Published last year, the annual WomanTALK study, which surveyed over 1000 women aged 18 and above, revealed 41 per cent of women were satisfied with their sex lives.

We look at the common reasons why women are doing the deed less often, and speak to the experts for advice on how to get the fires burning again.

You’re too tired

Forget about the headache as an excuse for getting out of sex. One third of women are too tired to even think about it, according to the WomanTALK study.

body+soul sex and relationship expert Dr Gabrielle Morrissey says sleep deprivation can easily leads to a low sex drive. “When we have adequate sleep our essential functions keep going and we can still do day-to-day tasks, but what we don’t realise is that our non-essential functions like our libido disappear,” she says.

Morrissey recommends sticking to a sleeping routine or making time for quick naps can help bring the spark back. “Look at the cause for lack of sleep and try to change it.”

You’re too stressed

Stress can put a big stop on stress according to the WomanTALK survey with 23 per cent of women admitting it’s the furthest thing they think about when feeling frazzled. When really, a romp in the sheets can be exactly what’s needed during times of stress.

This is because the endorphins released during lovemaking as well as the physical intimacy can have a significant impact on lowering stress levels.

A recent survey by Bupa found that one in three Australians believe having sex is a great way to de-stress, with women aged 35 its biggest advocates. But how do you put this knowledge into practice when it’s not on your to-do list?

Morrissey says a quick sex session is better than nothing. “At first it might seem like a chore.

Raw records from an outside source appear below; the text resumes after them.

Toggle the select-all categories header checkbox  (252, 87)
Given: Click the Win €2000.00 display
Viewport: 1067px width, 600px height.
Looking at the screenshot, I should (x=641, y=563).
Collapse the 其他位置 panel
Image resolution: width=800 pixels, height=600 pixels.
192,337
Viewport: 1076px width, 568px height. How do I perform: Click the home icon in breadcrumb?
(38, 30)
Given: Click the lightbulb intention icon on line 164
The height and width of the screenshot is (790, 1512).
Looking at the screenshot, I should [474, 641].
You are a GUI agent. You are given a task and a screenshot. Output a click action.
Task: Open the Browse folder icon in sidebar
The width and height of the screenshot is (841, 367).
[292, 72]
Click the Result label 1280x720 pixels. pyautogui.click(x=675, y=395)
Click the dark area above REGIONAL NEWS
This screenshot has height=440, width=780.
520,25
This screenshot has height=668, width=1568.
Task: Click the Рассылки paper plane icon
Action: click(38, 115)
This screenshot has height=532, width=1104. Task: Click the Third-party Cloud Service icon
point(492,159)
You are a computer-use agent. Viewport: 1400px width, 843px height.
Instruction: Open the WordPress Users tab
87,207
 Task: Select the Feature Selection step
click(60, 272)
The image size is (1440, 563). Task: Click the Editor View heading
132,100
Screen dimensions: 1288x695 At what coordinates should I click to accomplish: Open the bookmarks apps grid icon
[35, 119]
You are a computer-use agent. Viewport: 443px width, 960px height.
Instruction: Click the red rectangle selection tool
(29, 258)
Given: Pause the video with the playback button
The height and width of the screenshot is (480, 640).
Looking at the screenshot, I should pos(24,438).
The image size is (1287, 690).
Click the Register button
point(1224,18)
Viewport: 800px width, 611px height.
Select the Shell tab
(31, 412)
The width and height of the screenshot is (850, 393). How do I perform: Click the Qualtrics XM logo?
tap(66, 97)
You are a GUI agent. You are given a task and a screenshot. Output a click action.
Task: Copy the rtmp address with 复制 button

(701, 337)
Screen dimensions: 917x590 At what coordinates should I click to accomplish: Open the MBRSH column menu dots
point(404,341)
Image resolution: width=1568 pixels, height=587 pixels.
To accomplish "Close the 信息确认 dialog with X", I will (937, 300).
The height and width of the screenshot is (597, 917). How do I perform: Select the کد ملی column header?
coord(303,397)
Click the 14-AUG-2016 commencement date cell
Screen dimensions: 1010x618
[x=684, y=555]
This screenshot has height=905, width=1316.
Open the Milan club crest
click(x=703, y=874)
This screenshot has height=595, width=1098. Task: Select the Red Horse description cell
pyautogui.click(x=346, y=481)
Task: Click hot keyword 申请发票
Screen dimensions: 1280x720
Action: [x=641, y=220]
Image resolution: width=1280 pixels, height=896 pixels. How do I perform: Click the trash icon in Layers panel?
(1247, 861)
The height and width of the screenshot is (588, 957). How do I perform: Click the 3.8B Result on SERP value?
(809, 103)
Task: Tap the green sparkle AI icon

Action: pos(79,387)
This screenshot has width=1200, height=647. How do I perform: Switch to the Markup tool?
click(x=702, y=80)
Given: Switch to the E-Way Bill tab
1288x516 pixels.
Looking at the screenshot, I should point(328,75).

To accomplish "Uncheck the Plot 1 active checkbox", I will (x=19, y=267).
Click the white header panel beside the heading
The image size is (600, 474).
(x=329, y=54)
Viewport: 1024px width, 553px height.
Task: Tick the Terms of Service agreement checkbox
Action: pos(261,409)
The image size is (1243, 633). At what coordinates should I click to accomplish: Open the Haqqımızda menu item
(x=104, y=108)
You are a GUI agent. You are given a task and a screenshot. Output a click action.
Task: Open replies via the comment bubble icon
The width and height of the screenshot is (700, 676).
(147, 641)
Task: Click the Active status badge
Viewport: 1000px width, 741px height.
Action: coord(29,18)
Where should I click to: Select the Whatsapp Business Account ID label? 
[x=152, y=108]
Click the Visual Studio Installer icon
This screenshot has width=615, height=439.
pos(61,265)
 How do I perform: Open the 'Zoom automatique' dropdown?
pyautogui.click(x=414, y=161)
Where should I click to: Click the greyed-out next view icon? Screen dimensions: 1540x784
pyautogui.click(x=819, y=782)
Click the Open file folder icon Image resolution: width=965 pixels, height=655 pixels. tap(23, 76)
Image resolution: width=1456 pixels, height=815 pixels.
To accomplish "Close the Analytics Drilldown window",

Then you realise if you do it for 15 minutes you will feel better for it.”

“It needs to be one of the things on the list of stress-relievers, like having a bath or watching a DVD,” she says.

You have no sex drive

Lack of interest in sex affects more than half of Australian women, according to the La Trobe University study.

And it seems some women are doing the deed out of obligation over interest, says American psychiatrist Dr Naomi Greenblatt. “[Women] are having sex for obligation, not enjoyment purposes,” she says.

But Morrissey admits there are ways to reignite the spark. “It is often lifestyle related, not hormonal,” she says. “Women are highly distracted.

The littlest thing can switch them off [thinking about sex]. It is a matter of isolating that cause and working out what is going on.”

And Morrissey says, by engaging in regular lovemaking can only stimulate your desire for more.

You’re single

The reason why might sound obvious, but single women revealed they would have more sex if they could, according to the WomanTALK survey. The American researchers found that 31 per cent of women felt held-back by singledom, and engaged in less sex than they’d like.

Closer to home, the number of dissatisfied singletons is only expected to grow. The Australian Bureau of Statistics predicts single households will rise from four per cent to 28 per cent by 2031, while the number of family households will fall from 72 per cent to 69 per cent over the same period.

Morrissey says the best way to address it is to decide what you're looking for, be that sex or a life-long partner. “You have to work out if you’re looking for a relationship or a casual thing and get out there and try to find that,” she notes.

You’re insecure about your body

Bad body image is the second biggest hang-up for Australian women when it comes to having sex, according to La Trobe University researchers.

While just 14 per cent of men admitted to being concerned about their bodies in bed, a massive 40 per cent of women said it was holding them back.

To turn this around, Morrissey says taking small mental steps can make a big difference to boosting self confidence. “Think about what you really like about yourself,” she says. “Have you got really great legs, or hair or another feature?”

“Just breaking the mould and wearing the pair of heels you haven’t worn for ages is a good start.”